> [Description of the task]: Reproduce every record exactly.

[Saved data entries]
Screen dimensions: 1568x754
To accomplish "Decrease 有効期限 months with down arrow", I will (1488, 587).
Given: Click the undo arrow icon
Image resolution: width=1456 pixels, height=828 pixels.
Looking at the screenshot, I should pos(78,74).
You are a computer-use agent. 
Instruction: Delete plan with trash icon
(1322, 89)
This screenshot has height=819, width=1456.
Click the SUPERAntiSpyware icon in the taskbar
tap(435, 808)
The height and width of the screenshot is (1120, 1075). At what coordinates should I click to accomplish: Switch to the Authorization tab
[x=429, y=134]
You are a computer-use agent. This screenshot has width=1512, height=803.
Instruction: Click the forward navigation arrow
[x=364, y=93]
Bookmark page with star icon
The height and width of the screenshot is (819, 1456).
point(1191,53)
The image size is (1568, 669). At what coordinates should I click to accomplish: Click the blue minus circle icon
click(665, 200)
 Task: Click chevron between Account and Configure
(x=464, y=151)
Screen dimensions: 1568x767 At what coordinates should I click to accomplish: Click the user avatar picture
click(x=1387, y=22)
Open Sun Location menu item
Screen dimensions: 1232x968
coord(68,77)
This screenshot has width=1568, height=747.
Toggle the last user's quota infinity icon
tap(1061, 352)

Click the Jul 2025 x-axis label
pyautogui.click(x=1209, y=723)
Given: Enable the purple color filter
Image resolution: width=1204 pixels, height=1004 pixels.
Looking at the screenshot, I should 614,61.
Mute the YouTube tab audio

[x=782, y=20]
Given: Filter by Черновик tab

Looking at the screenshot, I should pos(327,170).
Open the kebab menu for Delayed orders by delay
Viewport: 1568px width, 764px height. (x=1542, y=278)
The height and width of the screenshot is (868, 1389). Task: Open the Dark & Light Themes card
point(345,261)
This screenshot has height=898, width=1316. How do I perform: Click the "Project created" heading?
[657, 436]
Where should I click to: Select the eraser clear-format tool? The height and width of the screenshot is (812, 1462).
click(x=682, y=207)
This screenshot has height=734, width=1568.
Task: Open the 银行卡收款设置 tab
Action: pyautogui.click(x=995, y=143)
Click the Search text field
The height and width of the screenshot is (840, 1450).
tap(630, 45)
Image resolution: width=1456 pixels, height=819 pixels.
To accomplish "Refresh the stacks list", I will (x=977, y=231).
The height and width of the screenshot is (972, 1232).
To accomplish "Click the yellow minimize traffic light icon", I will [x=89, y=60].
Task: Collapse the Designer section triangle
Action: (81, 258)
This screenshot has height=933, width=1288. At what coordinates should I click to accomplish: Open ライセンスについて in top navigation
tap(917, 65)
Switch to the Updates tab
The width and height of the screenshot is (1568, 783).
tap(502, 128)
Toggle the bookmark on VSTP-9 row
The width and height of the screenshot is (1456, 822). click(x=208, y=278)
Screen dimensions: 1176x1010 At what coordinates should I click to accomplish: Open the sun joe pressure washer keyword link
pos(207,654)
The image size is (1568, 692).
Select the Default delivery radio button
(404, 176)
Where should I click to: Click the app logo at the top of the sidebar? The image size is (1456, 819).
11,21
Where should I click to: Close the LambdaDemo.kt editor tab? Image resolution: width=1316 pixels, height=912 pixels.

> [Your solution]:
Screen dimensions: 1568x754
To accomplish "Decrease 有効期限 months with down arrow", I will (1488, 587).
Given: Click the undo arrow icon
Image resolution: width=1456 pixels, height=828 pixels.
Looking at the screenshot, I should pos(78,74).
You are a computer-use agent. 
Instruction: Delete plan with trash icon
(1322, 89)
This screenshot has height=819, width=1456.
Click the SUPERAntiSpyware icon in the taskbar
tap(435, 808)
The height and width of the screenshot is (1120, 1075). At what coordinates should I click to accomplish: Switch to the Authorization tab
[x=429, y=134]
You are a computer-use agent. This screenshot has width=1512, height=803.
Instruction: Click the forward navigation arrow
[x=364, y=93]
Bookmark page with star icon
The height and width of the screenshot is (819, 1456).
point(1191,53)
The image size is (1568, 669). At what coordinates should I click to accomplish: Click the blue minus circle icon
click(665, 200)
 Task: Click chevron between Account and Configure
(x=464, y=151)
Screen dimensions: 1568x767 At what coordinates should I click to accomplish: Click the user avatar picture
click(x=1387, y=22)
Open Sun Location menu item
Screen dimensions: 1232x968
coord(68,77)
This screenshot has width=1568, height=747.
Toggle the last user's quota infinity icon
tap(1061, 352)

Click the Jul 2025 x-axis label
pyautogui.click(x=1209, y=723)
Given: Enable the purple color filter
Image resolution: width=1204 pixels, height=1004 pixels.
Looking at the screenshot, I should 614,61.
Mute the YouTube tab audio

[x=782, y=20]
Given: Filter by Черновик tab

Looking at the screenshot, I should pos(327,170).
Open the kebab menu for Delayed orders by delay
Viewport: 1568px width, 764px height. (x=1542, y=278)
The height and width of the screenshot is (868, 1389). Task: Open the Dark & Light Themes card
point(345,261)
This screenshot has height=898, width=1316. How do I perform: Click the "Project created" heading?
[657, 436]
Where should I click to: Select the eraser clear-format tool? The height and width of the screenshot is (812, 1462).
click(x=682, y=207)
This screenshot has height=734, width=1568.
Task: Open the 银行卡收款设置 tab
Action: pyautogui.click(x=995, y=143)
Click the Search text field
The height and width of the screenshot is (840, 1450).
tap(630, 45)
Image resolution: width=1456 pixels, height=819 pixels.
To accomplish "Refresh the stacks list", I will (x=977, y=231).
The height and width of the screenshot is (972, 1232).
To accomplish "Click the yellow minimize traffic light icon", I will [x=89, y=60].
Task: Collapse the Designer section triangle
Action: (81, 258)
This screenshot has height=933, width=1288. At what coordinates should I click to accomplish: Open ライセンスについて in top navigation
tap(917, 65)
Switch to the Updates tab
The width and height of the screenshot is (1568, 783).
tap(502, 128)
Toggle the bookmark on VSTP-9 row
The width and height of the screenshot is (1456, 822). click(x=208, y=278)
Screen dimensions: 1176x1010 At what coordinates should I click to accomplish: Open the sun joe pressure washer keyword link
pos(207,654)
The image size is (1568, 692).
Select the Default delivery radio button
(404, 176)
Where should I click to: Click the app logo at the top of the sidebar? The image size is (1456, 819).
11,21
Where should I click to: Close the LambdaDemo.kt editor tab? Image resolution: width=1316 pixels, height=912 pixels.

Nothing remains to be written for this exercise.